Text.
RAL Tier1 Experiments Liaison Meeting

Europe/London
Access Grid (RAL R89)

Access Grid

RAL R89

Zoom Meeting ID
66811541532
Host
Alastair Dewhurst
Useful links
Join via phone
Zoom URL
    • 13:30 13:31
      Experiment Operational Issues 1m
    • 13:35 13:40
      ATLAS Operations Report 5m
      Speakers: Brij Kishor Jashal (Rutherford Appelton Laboratory), Jyoti Prakash Biswal (Rutherford Appleton Laboratory)
    • 13:40 13:45
      CMS Operations Report 5m
      Speaker: Katy Ellis (Science and Technology Facilities Council STFC (GB))

      Monday - issues with Echo due to busy-ness of the system rebalancing new hardware. Red day for SAM tests because of this. 

      Some periods failing SAM tests for AAA machines in the last 2 weeks. Each time Katy did nothing and they 'fixed themselves'. 

      Antares downtime today for CTA version upgrade. New EOS front-end nodes now fully installed and in prod. These are apparently dual-stack, but I'm not seeing any green yet on the 'connection' SAM test that checks for this. Are any of the tests using the new nodes - to be checked. 

    • 13:45 13:50
      LHCb Operations Report 5m
      Speaker: Alexander Rogovskiy (Rutherford Appleton Laboratory)

      Operational issues:

      • Upload and download failures to ECHO (GGUS:)

Exercise aim. Name every speaker listed in the meeting agenda.

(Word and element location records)

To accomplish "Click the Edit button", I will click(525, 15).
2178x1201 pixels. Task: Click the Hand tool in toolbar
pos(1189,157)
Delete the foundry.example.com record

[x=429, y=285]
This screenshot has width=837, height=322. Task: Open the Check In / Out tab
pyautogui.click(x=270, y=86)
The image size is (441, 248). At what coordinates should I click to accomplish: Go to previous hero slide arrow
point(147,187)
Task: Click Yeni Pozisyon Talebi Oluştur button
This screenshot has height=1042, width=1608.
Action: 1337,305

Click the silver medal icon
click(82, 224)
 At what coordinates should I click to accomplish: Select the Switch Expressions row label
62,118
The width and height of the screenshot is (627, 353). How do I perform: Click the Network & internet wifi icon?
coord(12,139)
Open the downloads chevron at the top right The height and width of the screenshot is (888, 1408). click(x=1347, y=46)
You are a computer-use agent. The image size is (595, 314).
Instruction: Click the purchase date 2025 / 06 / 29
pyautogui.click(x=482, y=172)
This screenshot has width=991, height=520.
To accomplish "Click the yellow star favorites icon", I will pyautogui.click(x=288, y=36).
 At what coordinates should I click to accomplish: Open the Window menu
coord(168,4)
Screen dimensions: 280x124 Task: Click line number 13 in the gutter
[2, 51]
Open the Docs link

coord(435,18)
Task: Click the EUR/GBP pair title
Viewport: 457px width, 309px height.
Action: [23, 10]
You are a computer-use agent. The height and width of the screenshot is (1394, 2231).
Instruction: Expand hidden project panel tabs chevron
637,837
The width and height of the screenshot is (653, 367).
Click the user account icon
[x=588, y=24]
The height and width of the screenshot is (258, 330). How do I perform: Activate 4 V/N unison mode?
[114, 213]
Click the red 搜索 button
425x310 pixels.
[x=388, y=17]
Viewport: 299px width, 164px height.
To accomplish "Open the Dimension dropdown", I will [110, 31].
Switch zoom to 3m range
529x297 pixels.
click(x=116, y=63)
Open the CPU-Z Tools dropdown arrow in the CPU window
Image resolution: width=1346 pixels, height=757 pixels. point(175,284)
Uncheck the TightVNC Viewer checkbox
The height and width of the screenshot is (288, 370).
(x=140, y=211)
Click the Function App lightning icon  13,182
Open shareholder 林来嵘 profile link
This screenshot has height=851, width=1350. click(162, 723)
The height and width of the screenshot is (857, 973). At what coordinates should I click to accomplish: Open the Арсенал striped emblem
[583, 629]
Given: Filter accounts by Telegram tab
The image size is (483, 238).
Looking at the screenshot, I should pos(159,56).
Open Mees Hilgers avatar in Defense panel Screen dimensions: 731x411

Written solution. Brij Kishor Jashal, Jyoti Prakash Biswal, Katy Ellis, Alexander Rogovskiy